# Authentication Middleware Documentation

## Overview

The router now includes authentication middleware that checks for valid user cookies before processing any request (except public endpoints).

## How It Works

### Plug Pipeline Order

```elixir
plug(Plug.Static, at: "/", from: "asset")      # 1. Serve static files (no auth)
plug(:match)                                     # 2. Match route
plug(Plug.Parsers, parsers: [:json])           # 3. Parse request body
plug(:require_authentication)                   # 4. CHECK AUTHENTICATION ← NEW!
plug(:dispatch)                                 # 5. Execute route handler
```

### Authentication Flow

```
Request → Is it /set? ┬─ Yes → Allow (skip auth)
                       │
                       └─ No → Has cookie? ┬─ Yes → Valid? ┬─ Yes → Allow
                                            │               │
                                            │               └─ No → 401
                                            │
                                            └─ No → 401
```

## Public Endpoints (No Authentication Required)

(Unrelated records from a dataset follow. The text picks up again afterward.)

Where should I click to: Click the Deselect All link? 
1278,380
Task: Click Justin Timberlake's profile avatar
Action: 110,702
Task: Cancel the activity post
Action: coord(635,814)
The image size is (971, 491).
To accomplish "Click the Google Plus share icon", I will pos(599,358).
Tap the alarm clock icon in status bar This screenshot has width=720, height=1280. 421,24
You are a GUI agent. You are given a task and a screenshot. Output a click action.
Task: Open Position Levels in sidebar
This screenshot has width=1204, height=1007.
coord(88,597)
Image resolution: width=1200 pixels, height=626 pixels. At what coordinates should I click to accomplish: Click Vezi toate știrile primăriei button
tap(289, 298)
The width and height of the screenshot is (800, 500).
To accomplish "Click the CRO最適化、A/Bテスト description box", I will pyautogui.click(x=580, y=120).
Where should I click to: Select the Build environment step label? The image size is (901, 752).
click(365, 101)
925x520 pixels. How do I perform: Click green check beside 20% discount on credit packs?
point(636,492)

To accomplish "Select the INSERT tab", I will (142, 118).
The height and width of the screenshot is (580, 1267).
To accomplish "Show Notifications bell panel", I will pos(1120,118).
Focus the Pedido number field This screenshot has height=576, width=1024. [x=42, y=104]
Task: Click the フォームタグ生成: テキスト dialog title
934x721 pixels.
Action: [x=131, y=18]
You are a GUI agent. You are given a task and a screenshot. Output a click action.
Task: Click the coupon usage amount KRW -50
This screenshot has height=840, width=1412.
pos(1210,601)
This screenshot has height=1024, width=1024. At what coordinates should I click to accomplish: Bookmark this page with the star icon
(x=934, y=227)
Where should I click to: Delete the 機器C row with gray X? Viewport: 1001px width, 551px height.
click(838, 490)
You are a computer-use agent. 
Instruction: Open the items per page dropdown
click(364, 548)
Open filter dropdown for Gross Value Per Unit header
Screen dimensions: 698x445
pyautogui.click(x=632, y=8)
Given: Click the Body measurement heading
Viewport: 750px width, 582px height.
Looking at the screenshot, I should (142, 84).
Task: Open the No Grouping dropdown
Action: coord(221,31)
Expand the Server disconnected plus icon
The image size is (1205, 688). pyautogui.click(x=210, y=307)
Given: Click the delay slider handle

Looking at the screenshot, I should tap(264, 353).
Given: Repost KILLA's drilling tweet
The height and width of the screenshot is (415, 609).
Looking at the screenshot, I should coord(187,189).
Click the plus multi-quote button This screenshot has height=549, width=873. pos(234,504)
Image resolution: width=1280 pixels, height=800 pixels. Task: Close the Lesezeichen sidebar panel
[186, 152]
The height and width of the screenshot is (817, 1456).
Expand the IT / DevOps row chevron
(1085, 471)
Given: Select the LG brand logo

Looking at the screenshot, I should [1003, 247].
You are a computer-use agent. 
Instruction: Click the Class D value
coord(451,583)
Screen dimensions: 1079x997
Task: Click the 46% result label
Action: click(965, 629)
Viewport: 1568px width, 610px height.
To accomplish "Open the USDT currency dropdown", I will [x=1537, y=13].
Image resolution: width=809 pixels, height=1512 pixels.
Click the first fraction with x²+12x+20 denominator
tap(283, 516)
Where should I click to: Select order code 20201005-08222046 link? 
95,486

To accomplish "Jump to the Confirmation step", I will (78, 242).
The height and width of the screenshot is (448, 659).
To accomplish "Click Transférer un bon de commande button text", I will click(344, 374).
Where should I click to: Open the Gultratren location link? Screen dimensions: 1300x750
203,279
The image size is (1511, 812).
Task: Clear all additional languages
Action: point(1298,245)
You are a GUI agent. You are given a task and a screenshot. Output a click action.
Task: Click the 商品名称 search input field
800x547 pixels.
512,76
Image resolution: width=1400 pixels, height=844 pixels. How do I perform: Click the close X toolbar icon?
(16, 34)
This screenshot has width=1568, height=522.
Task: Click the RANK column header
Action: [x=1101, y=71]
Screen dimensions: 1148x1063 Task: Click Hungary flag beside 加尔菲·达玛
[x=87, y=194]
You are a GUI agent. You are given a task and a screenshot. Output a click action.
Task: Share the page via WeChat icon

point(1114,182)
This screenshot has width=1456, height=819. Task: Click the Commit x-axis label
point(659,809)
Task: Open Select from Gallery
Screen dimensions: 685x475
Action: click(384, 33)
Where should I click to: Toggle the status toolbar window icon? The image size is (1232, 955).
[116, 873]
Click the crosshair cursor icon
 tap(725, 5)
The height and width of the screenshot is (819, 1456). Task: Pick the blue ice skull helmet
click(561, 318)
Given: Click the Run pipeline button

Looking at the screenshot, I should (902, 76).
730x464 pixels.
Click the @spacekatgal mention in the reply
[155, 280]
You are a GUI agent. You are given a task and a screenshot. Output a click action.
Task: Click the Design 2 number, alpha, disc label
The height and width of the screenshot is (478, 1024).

Currently, only `/set` bypasses authentication. To add more:

```elixir
# In lib/my_mcp_server_router.ex

# Skip /set (login)
defp require_authentication(%{path_info: ["set"]} = conn, _opts), do: conn

# Skip /health (health check)
defp require_authentication(%{path_info: ["health"]} = conn, _opts), do: conn

# Skip /api/public/* (public API)
defp require_authentication(%{path_info: ["api", "public" | _]} = conn, _opts), do: conn

# All other routes require authentication
defp require_authentication(conn, _opts) do
  # ... validation logic ...
end
```

## Protected Endpoints (Authentication Required)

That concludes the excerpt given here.